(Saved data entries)
________________
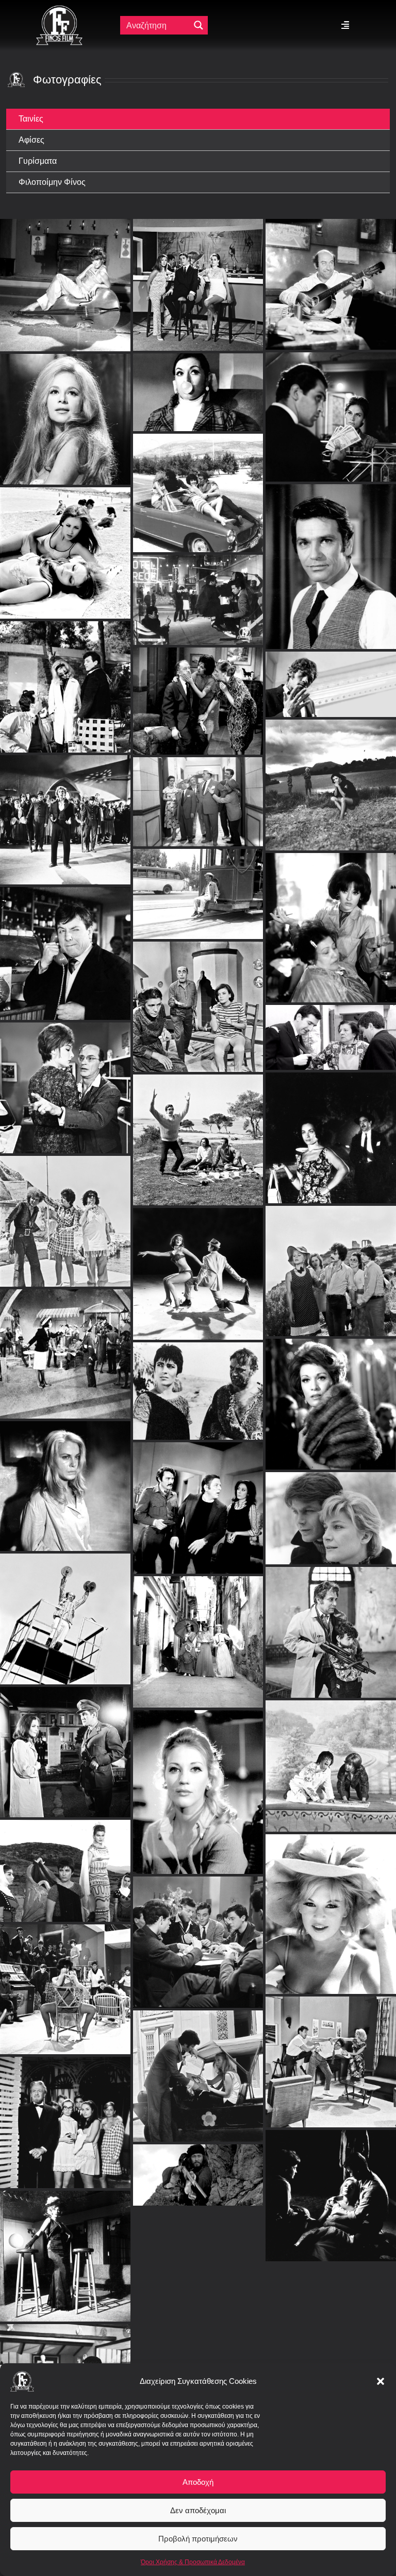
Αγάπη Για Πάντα (65, 2111)
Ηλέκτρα (197, 1380)
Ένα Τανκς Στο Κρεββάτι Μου (198, 1496)
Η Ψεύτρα (65, 664)
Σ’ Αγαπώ (330, 1259)
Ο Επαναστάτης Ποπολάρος (197, 1630)
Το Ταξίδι (331, 1126)
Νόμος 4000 (198, 1931)
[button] (380, 2381)
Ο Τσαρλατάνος (331, 2318)
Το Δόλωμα (331, 1902)
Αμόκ (331, 763)
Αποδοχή (198, 2482)
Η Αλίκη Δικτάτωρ (331, 1755)
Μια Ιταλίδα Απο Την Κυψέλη (64, 225)
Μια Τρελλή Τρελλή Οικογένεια (65, 1342)
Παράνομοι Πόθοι (65, 2244)
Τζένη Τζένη (198, 995)
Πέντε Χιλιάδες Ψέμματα (331, 1026)
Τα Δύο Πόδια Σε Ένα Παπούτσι (65, 493)
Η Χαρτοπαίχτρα (331, 2050)
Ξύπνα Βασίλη (198, 1128)
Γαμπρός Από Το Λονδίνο (198, 2358)
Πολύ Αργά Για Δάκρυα (331, 1392)
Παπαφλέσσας (198, 2164)
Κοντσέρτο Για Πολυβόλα (65, 1741)
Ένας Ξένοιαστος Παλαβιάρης (331, 224)
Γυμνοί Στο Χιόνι (331, 1506)
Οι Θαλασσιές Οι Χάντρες (198, 1780)
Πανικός (331, 1621)
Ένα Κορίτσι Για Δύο (65, 1978)
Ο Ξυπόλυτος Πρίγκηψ (198, 1262)
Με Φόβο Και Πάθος (65, 1474)
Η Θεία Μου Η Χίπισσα (65, 1210)
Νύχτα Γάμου (198, 471)
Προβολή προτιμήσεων (198, 2538)
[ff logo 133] (59, 9)
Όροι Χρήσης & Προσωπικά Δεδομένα (193, 2562)
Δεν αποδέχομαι (198, 2510)
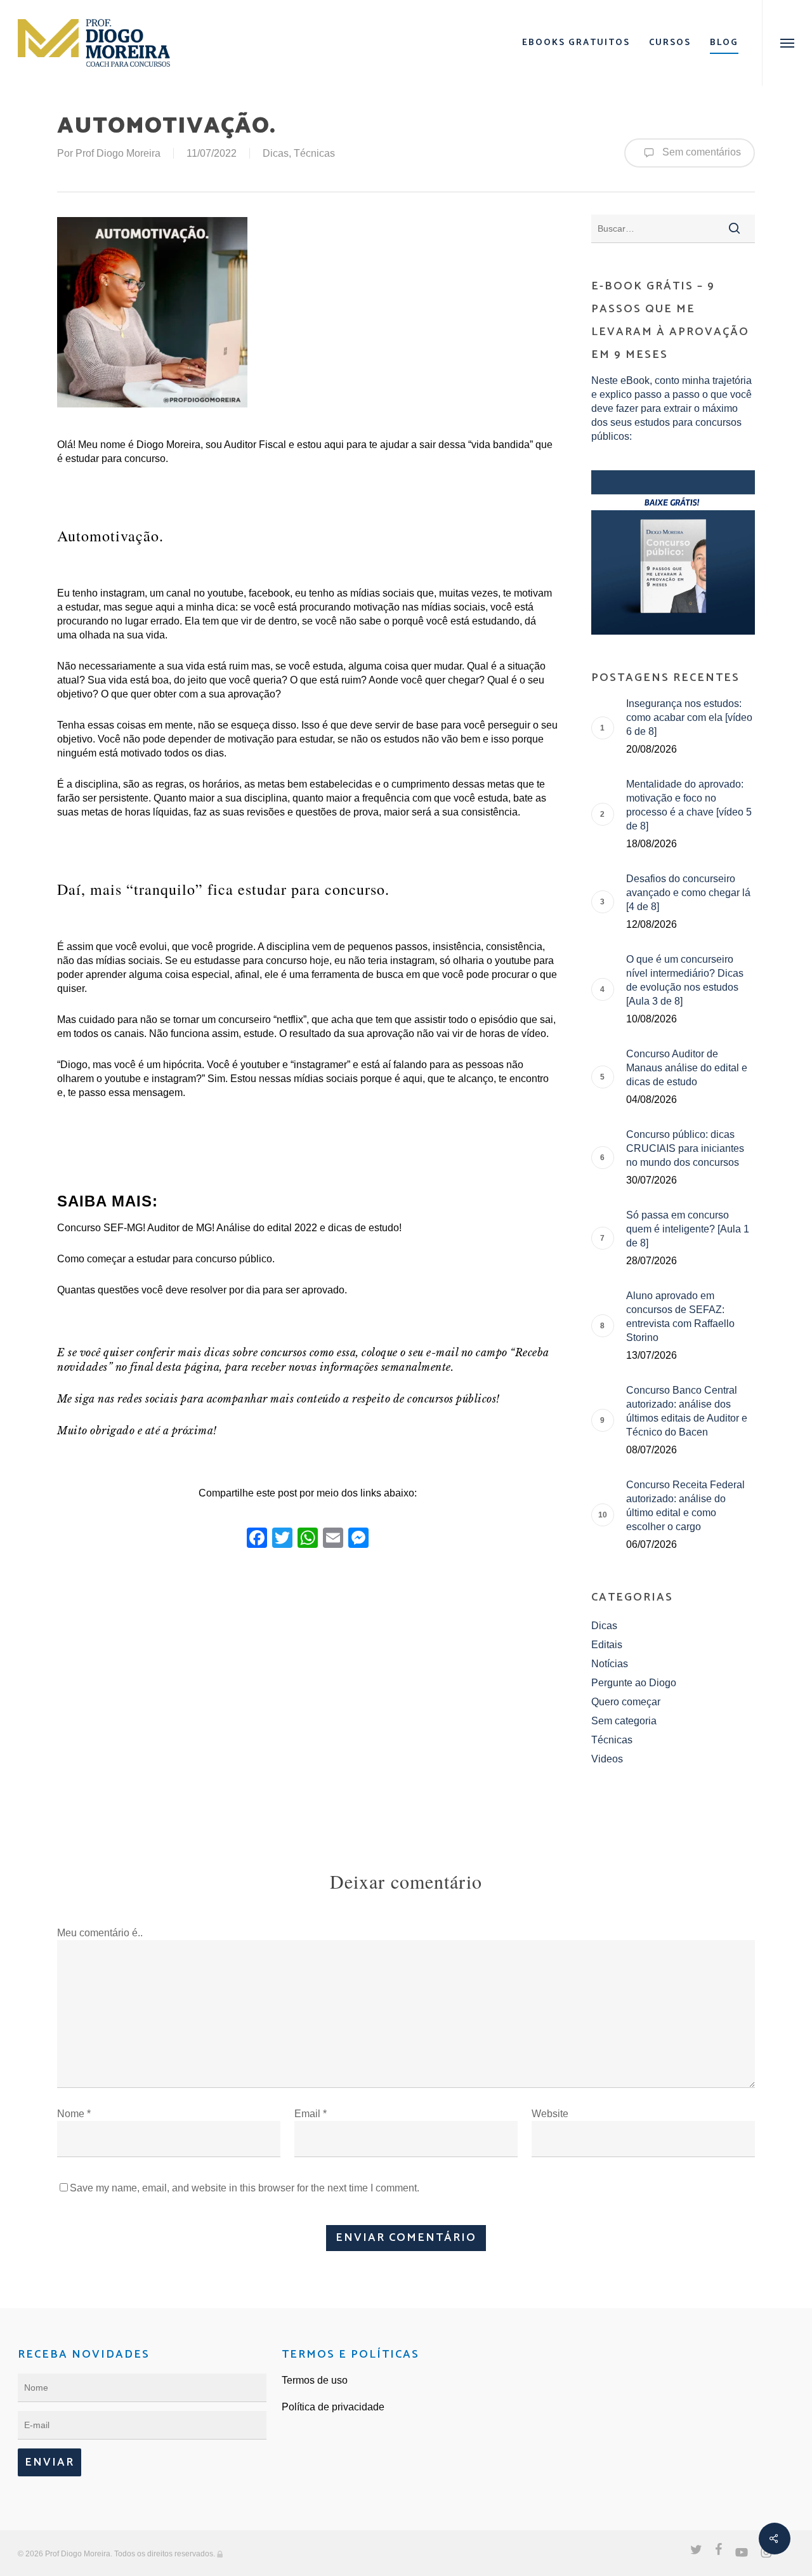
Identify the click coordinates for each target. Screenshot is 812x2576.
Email (310, 2113)
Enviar (49, 2462)
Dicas (276, 153)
________________
Apart from the images, every line above is to be given again exactly.

Αγάπη Για Πάντα (65, 2111)
Ηλέκτρα (197, 1380)
Ένα Τανκς Στο Κρεββάτι Μου (198, 1496)
Η Ψεύτρα (65, 664)
Σ’ Αγαπώ (330, 1259)
Ο Επαναστάτης Ποπολάρος (197, 1630)
Το Ταξίδι (331, 1126)
Νόμος 4000 (198, 1931)
[button] (380, 2381)
Ο Τσαρλατάνος (331, 2318)
Το Δόλωμα (331, 1902)
Αμόκ (331, 763)
Αποδοχή (198, 2482)
Η Αλίκη Δικτάτωρ (331, 1755)
Μια Ιταλίδα Απο Την Κυψέλη (64, 225)
Μια Τρελλή Τρελλή Οικογένεια (65, 1342)
Παράνομοι Πόθοι (65, 2244)
Τζένη Τζένη (198, 995)
Πέντε Χιλιάδες Ψέμματα (331, 1026)
Τα Δύο Πόδια Σε Ένα Παπούτσι (65, 493)
Η Χαρτοπαίχτρα (331, 2050)
Ξύπνα Βασίλη (198, 1128)
Γαμπρός Από Το Λονδίνο (198, 2358)
Πολύ Αργά Για Δάκρυα (331, 1392)
Παπαφλέσσας (198, 2164)
Κοντσέρτο Για Πολυβόλα (65, 1741)
Ένας Ξένοιαστος Παλαβιάρης (331, 224)
Γυμνοί Στο Χιόνι (331, 1506)
Οι Θαλασσιές Οι Χάντρες (198, 1780)
Πανικός (331, 1621)
Ένα Κορίτσι Για Δύο (65, 1978)
Ο Ξυπόλυτος Πρίγκηψ (198, 1262)
Με Φόβο Και Πάθος (65, 1474)
Η Θεία Μου Η Χίπισσα (65, 1210)
Νύχτα Γάμου (198, 471)
Προβολή προτιμήσεων (198, 2538)
[ff logo 133] (59, 9)
Όροι Χρήσης & Προσωπικά Δεδομένα (193, 2562)
Δεν αποδέχομαι (198, 2510)
Identify the click coordinates for each target. Screenshot is 812x2576.
Email (310, 2113)
Enviar (49, 2462)
Dicas (276, 153)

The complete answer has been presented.